Output each entry verbatim. Leave the images out.
[MATERIAL SHOWN Boundary: Start]
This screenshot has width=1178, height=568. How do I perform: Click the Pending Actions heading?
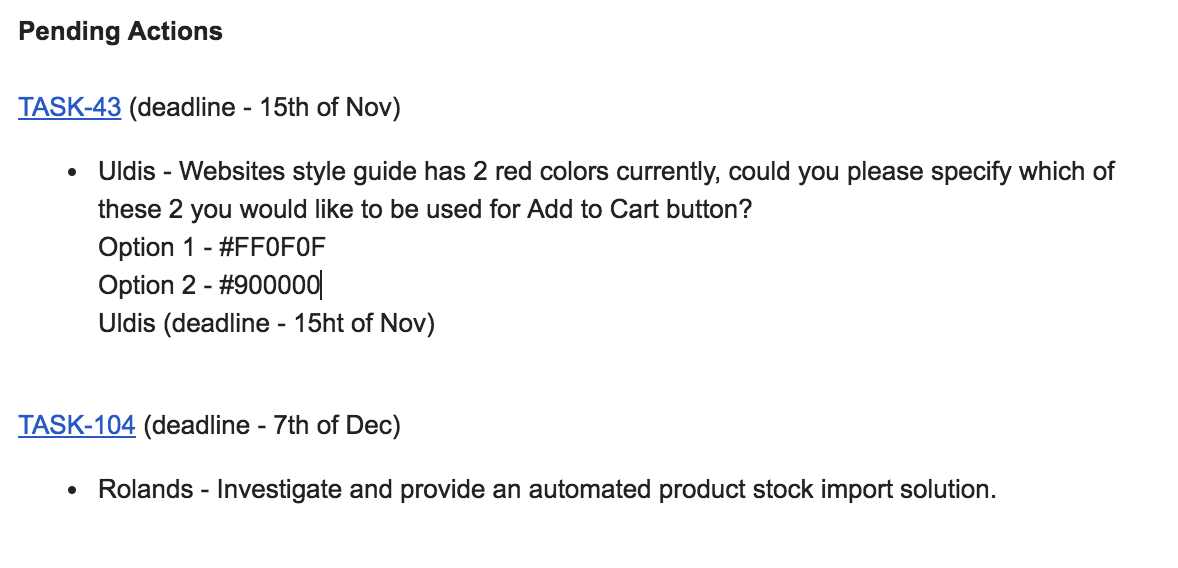(120, 32)
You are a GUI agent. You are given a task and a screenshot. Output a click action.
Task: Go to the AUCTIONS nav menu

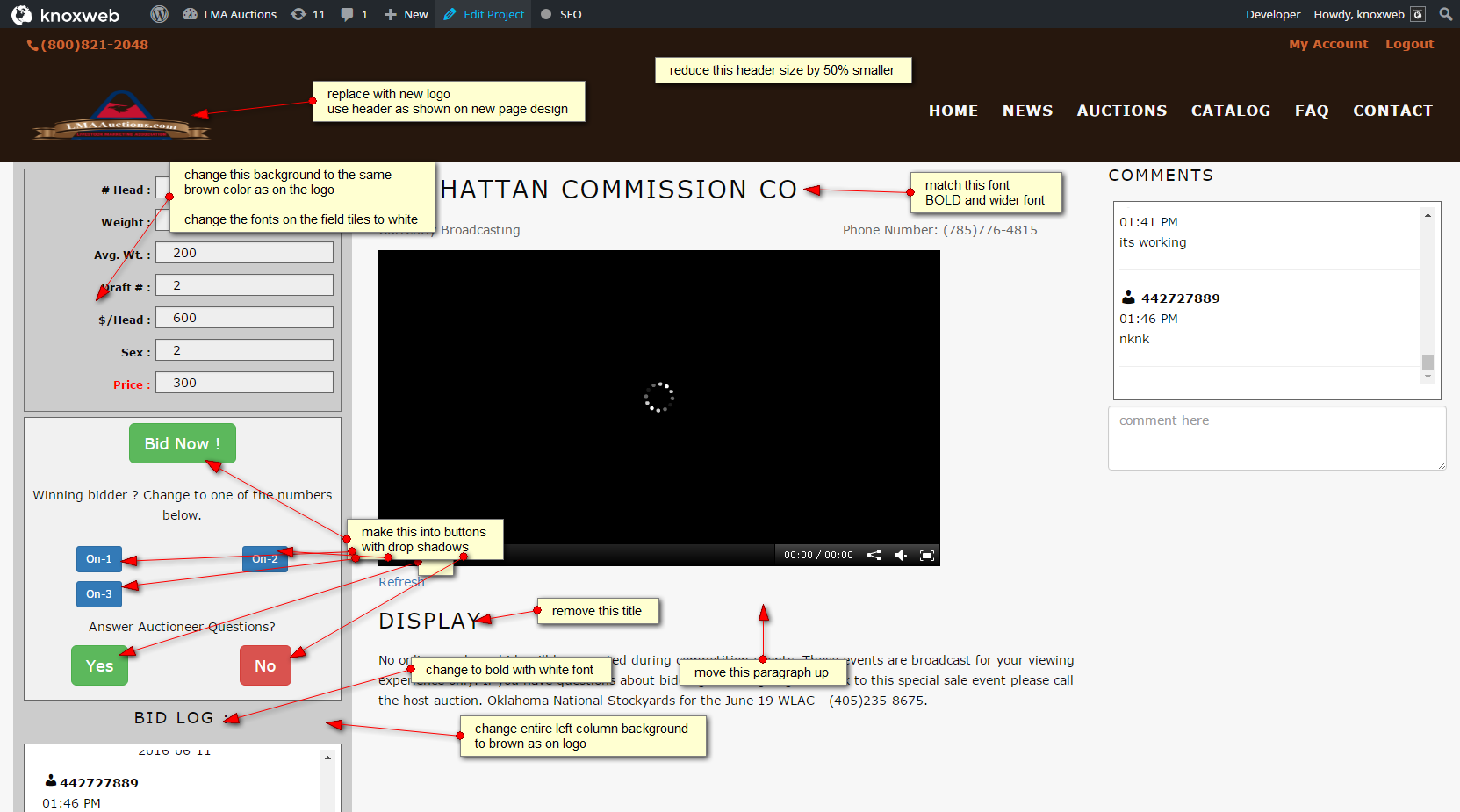(x=1121, y=111)
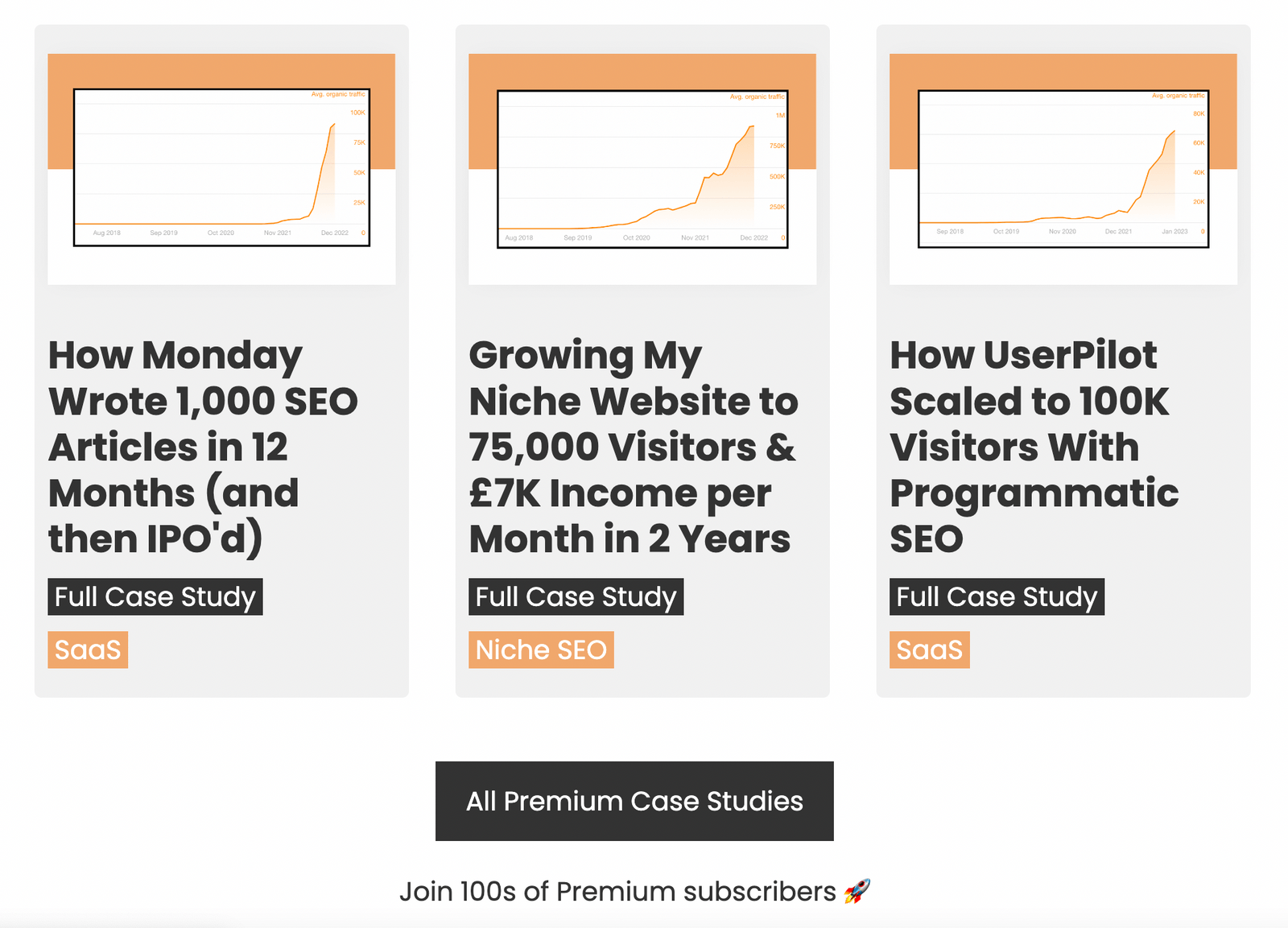Open the niche website traffic chart thumbnail
1288x928 pixels.
[x=642, y=169]
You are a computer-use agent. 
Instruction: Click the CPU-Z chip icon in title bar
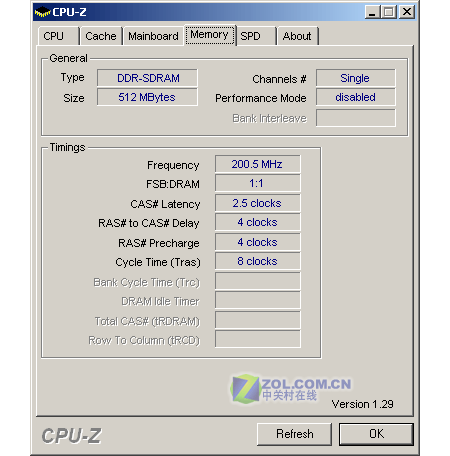[43, 12]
[MATERIAL SHOWN Boundary: End]
§ **ANSWER SECTION**
This screenshot has width=1178, height=568. How do I perform: Click the Pending Actions heading?
(120, 32)
You are a GUI agent. You are given a task and a screenshot. Output a click action.
Task: Go to the AUCTIONS nav menu

(x=1121, y=111)
Open the niche website traffic chart thumbnail
1288x928 pixels.
[x=642, y=169]
You are a computer-use agent. 
Instruction: Click the CPU-Z chip icon in title bar
[43, 12]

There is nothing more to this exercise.